RE: Effective weight of soil, based on degree of saturation

What I wrote above for pressure along the flow path isn't quite right. See image below which has the USACE reference number at top left - nice and clear. That document also has an approximation that doesn't require drawing the flow net. Worth reading.





Hamilton Gray 1958 article - I haven't read it yet.

https://files.engineering.com/getfile.aspx?folder=...

RE: Effective weight of soil, based on degree of saturation

(OP)
OK thank you will do.
Happy holidays to all.

RE: Effective weight of soil, based on degree of saturation

2

Quote (LR11)

Failures are commonly due to water, at the same time I'm trying to be economical.
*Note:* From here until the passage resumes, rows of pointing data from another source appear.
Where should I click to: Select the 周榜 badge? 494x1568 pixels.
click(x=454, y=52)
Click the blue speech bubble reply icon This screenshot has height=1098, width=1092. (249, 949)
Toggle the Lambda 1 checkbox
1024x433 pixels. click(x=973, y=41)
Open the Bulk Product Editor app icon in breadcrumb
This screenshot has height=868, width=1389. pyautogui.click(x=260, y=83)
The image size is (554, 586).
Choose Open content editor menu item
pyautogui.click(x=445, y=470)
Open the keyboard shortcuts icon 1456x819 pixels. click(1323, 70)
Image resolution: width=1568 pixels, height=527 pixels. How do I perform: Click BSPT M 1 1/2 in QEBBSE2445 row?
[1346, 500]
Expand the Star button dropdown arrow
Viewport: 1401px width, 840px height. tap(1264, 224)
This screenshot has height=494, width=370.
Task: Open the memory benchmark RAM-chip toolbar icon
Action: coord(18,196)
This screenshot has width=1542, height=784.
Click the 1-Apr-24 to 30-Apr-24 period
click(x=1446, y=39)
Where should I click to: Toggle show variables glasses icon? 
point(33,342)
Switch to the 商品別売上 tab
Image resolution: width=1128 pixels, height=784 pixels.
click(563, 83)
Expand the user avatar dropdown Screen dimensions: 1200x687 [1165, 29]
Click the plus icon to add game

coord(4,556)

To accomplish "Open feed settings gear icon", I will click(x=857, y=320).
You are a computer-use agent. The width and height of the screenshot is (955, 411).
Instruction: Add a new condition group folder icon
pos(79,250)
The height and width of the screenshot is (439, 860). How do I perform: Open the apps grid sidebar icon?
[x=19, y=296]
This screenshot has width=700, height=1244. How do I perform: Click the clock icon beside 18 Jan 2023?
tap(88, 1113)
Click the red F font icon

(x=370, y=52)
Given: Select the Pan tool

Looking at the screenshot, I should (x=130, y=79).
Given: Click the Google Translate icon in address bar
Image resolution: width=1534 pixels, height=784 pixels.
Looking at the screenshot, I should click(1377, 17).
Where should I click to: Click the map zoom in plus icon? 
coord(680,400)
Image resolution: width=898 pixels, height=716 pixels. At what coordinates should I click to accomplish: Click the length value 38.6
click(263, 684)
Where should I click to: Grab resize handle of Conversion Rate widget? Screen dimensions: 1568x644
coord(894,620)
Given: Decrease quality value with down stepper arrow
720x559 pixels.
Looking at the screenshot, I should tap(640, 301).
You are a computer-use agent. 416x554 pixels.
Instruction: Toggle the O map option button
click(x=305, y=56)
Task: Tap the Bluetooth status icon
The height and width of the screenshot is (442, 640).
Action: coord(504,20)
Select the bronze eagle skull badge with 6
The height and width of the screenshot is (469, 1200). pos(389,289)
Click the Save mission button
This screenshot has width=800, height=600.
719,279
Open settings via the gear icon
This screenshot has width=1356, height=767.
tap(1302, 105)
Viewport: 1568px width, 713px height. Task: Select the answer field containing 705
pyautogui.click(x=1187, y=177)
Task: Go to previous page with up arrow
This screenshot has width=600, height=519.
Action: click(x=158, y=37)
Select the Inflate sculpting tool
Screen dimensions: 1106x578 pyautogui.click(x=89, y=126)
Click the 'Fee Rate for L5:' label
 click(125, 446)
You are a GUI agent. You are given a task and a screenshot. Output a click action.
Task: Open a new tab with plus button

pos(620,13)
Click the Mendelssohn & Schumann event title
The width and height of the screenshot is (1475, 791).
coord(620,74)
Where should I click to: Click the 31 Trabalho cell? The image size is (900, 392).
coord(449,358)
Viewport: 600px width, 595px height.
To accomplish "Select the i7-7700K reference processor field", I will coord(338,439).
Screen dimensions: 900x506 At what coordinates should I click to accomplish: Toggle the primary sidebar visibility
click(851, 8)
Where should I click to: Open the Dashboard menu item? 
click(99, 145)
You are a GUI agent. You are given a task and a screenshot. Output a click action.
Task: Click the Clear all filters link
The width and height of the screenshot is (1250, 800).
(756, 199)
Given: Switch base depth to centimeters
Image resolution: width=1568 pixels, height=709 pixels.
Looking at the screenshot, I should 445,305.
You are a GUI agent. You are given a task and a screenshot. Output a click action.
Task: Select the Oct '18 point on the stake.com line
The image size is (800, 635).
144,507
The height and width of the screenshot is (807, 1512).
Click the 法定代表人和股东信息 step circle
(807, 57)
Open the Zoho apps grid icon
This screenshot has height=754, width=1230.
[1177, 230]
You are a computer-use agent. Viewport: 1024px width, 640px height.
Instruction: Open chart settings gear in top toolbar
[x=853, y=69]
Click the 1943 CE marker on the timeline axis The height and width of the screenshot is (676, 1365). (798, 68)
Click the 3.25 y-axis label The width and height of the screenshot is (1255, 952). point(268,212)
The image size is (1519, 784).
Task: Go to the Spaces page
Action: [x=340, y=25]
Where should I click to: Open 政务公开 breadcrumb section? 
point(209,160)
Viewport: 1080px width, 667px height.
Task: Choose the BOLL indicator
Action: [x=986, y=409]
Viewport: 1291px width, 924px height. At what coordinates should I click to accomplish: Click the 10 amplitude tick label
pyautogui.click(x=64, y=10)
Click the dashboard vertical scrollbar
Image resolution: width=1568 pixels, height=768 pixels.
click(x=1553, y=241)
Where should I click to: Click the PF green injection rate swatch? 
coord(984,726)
Please take the advise: engineering economic should be on the bottom of list on considerations of the design of retaining wall, unless the failure likely will not resulted in injury, lose of life, or costly property damage. Water is difficult to manage, we can only be conservative when dealing with it, and try/do the best to alleviate its impact. beware.

RE: Effective weight of soil, based on degree of saturation

R13 said it all. The quoted text there is a contradiction of terms, hence a warning of pursuing false economies.

RE: Effective weight of soil, based on degree of saturation

Thanks for the moral support, guys/gals.